Paediatrics Flashcards
How should a neonate with bowel obstruction be transported? (8)
Two sides
Tubes (NG):relieve symptoms, prevent vomiting and aspiration pneumonia, improve ventilation (severely distended abdo splints diaphragm), measure and replace fluid and electrolyte loss, evaluate level of obstruction
Warmth: incubator/space blanket /aluminium foil
Oxygen:combat anaerobic infection, support respiration. not more than 40%! (Eye complications)
Stabilise/prevent sepsis: evaluate and correct 5 Hs - hypoxia, hypotension, hypothermia, hypoglycaemia! (Check for every neonate); hydration
Iv fluid
Documents: referral letter, consent (operation, blood transfusion, contrast) , contact details family
Escort: qualified nurse or doctor
Specimens
Where is level of obstruction If NGT is draining saliva in neonate?
Oesophageal atresia
Where is level of obstruction If NGT is draining milk in neonate?
Stomach outlet obstruction
Where is level of obstruction If NGT is draining bilious green fluid in neonate?
Post ampula of vater
Surgical emergency until proven otherwise!
How and which fluids are given to neonates as a general rule? (5)
Day 1: 60 ml/kg/24h of 5% dextrose in water (no na/k) or potassium free neolyte
Day 2: 90 ml/kg/24h of neolyte (10% dextrose)
Day 3: 120 ml/kg/24h of neolyte (10% dextrose)
Day 4-30: 150 ml/kg/24h of neolyte (10% dextrose)
Day 30-1 year: 150 ml/kg/24h of paediatric maintenance fluid
! Differential diagnosis neonatal (congenital) bowel obstruction (6)
• Atresias 80%: small bowel atresia, anorectal malformation, oesophageal atresia
• Hirschprung’s disease 10%
• malrotation with (midgut) volvulus (not sigmoid in children!)
• meconium ileus
Prenatal diagnosis of neonatal bowel obstruction? (5)
• History pregnancy and mother: cystic fibrosis, diabetes, medication, AMA, intrauterine infection
• polyhydramnios especially in high obstructions
• prenatal ultrasound: distended fluid filled stomach, duodenum and small bowel
Duodenal atresia symptoms and associated malformations? (4)
• Early bile stained vomiting hours after birth, can be delayed if incomplete obstruction
• Associated malformations: heart defects 20%, down syndrome 30%, Vacterl association
Definitive Treatment duodenal atresia?
Duodenoduodenostomy
Treatment meconium ileus?
Wash out with saline to loosen stool.
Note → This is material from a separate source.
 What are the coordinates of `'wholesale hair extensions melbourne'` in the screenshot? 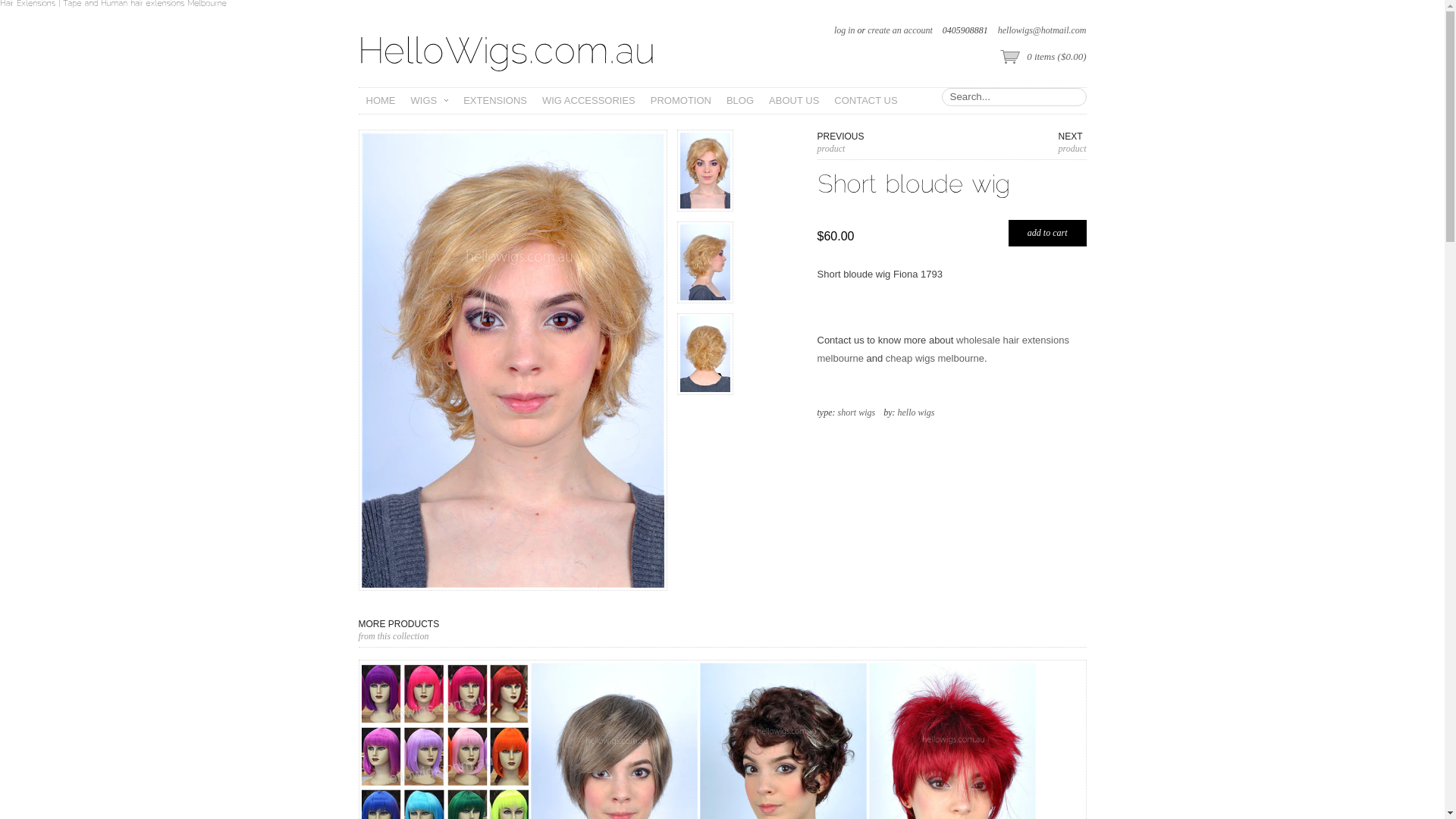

If that did not work, refer- probably Hirschprung’s (present similarly)
Define hirschprung disease
Congenital Aganglionosis of distal colon and rectum (can’t develop, present at birth)
Of myenteric layer (Auerbach plexus) and submucosal (meissner)
Embryology of hirchsprung disease? (5)
• Neural crest cells migrate into gi tract (5th to 10th week gestation) from cranial to caudal
• In myenteric and submucosal layers in Auerbach and Meissner plexuses respectively
• migration stop before distal colon and rectum
Pathophysiology hirschsprung disease regarding bowel motility ? (5)
• Aganglionic distal bowel
• interfere with internal bowel mobility
• hypertrophy of extrinsic innervation (sphincter too tight- on Pr flatus and faesces will run out)
• excitatory innervation predominates
• result: increased muscle tone- can’t pass flatus or stools!
Types and incidence hirschprung disease?
• Short segment disease (90%):only rectum to sigmoid or less
• long segment disease (10%): rectum, sigmoid and variable length of descending colon
Clinical presentation infant with hirschprung disease? ( 7)
• No meconium or flatus passed within 24 hours of birth!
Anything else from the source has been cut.